[Records from a data source]
□ □ □ □ □

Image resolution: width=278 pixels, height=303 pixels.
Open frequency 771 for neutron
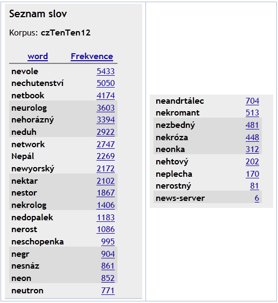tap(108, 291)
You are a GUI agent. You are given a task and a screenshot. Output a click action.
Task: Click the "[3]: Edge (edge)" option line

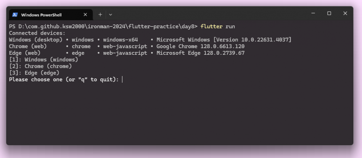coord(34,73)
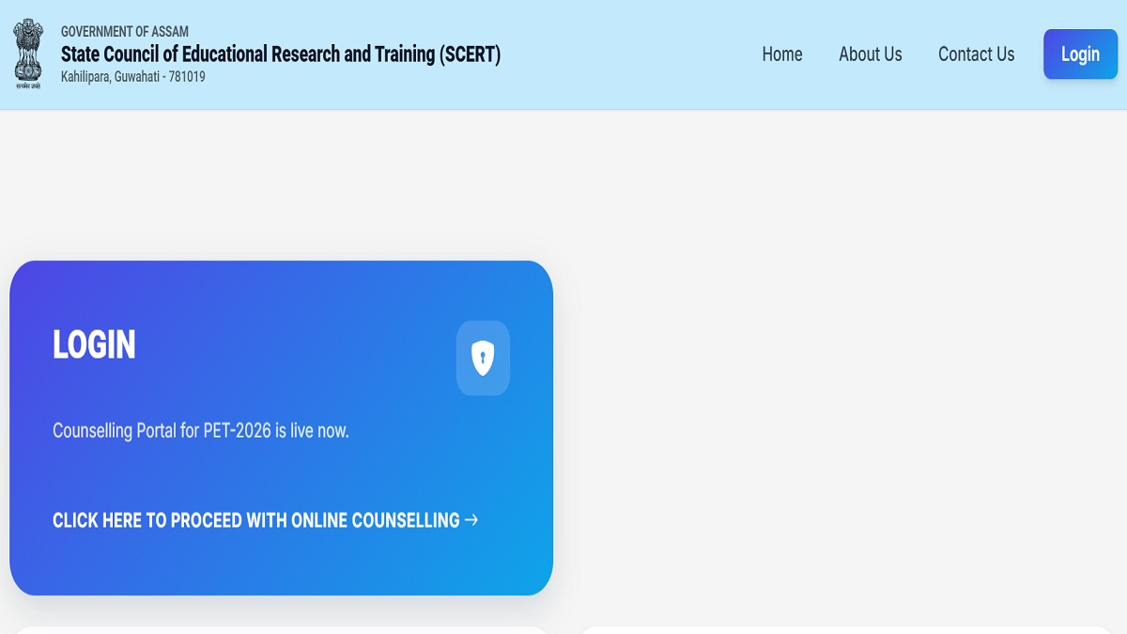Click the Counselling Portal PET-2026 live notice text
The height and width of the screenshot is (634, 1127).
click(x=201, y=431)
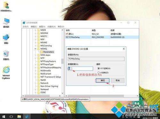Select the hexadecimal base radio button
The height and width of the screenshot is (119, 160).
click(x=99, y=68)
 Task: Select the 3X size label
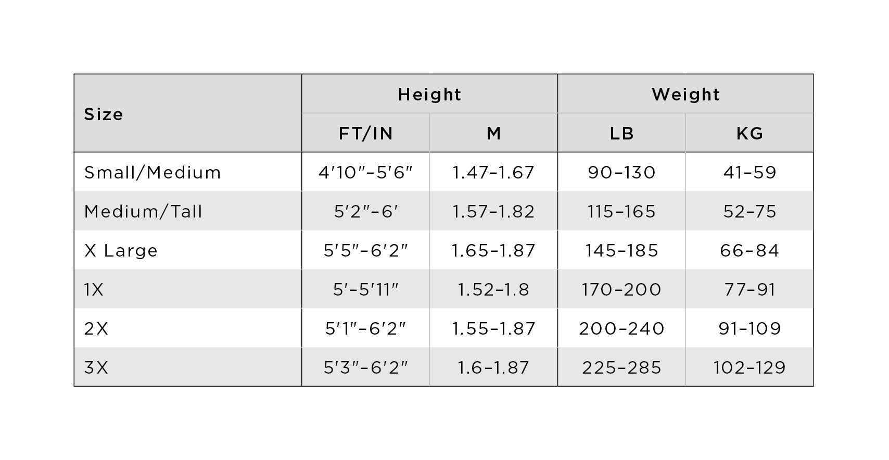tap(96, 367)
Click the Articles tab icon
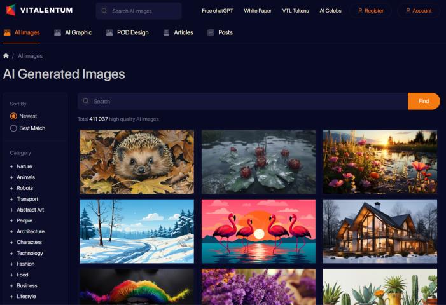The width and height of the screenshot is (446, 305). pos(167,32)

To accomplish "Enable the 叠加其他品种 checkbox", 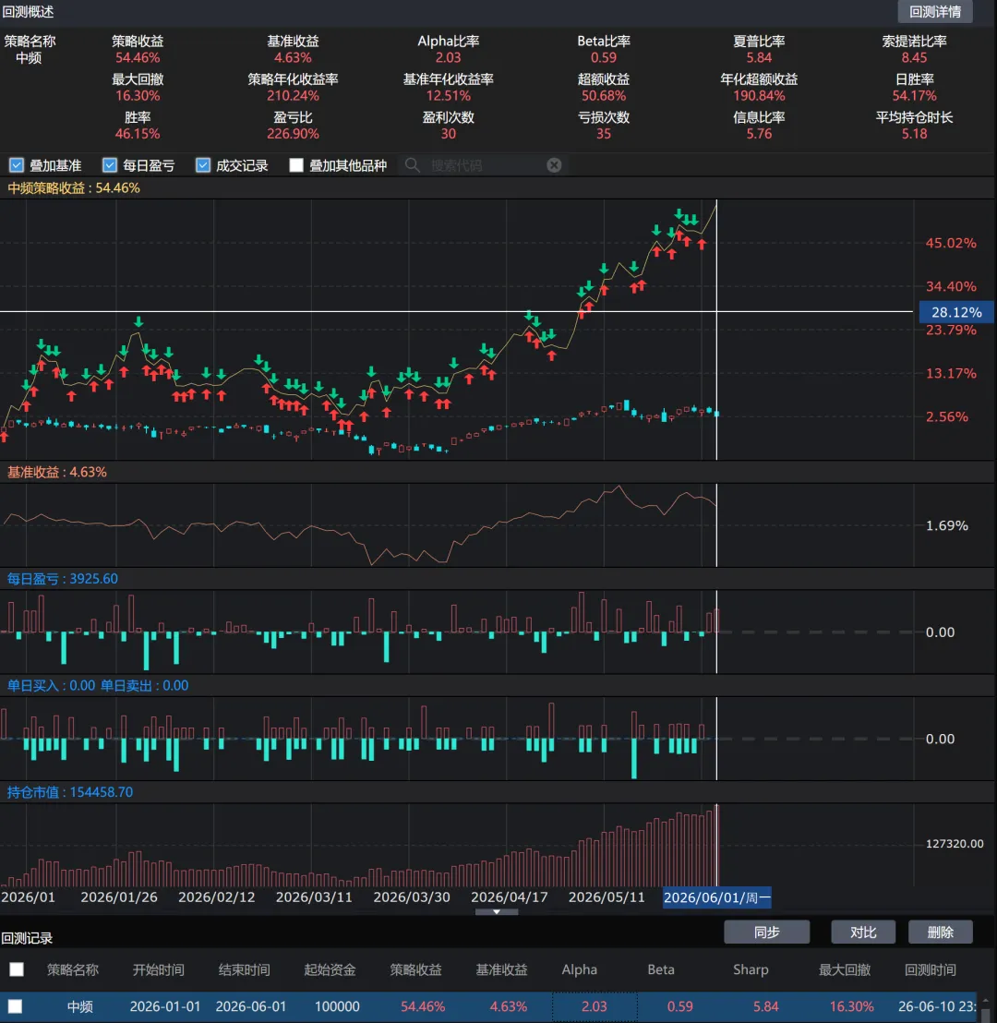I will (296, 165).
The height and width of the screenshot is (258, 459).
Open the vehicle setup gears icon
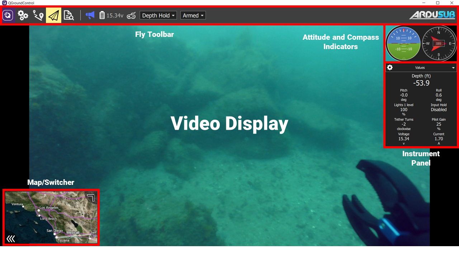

□ □ □ □ □

Can you copy everything from the start of the records down to the line containing "click(x=99, y=68)", with both ends included, while leaving the pictures out of your answer?

> _Finished answer_:
Image resolution: width=278 pixels, height=303 pixels.
Open frequency 771 for neutron
tap(108, 291)
You are a GUI agent. You are given a task and a screenshot. Output a click action.
Task: Click the "[3]: Edge (edge)" option line

coord(34,73)
Click the Counselling Portal PET-2026 live notice text
The height and width of the screenshot is (634, 1127).
click(x=201, y=431)
Select the hexadecimal base radio button
The height and width of the screenshot is (119, 160).
click(x=99, y=68)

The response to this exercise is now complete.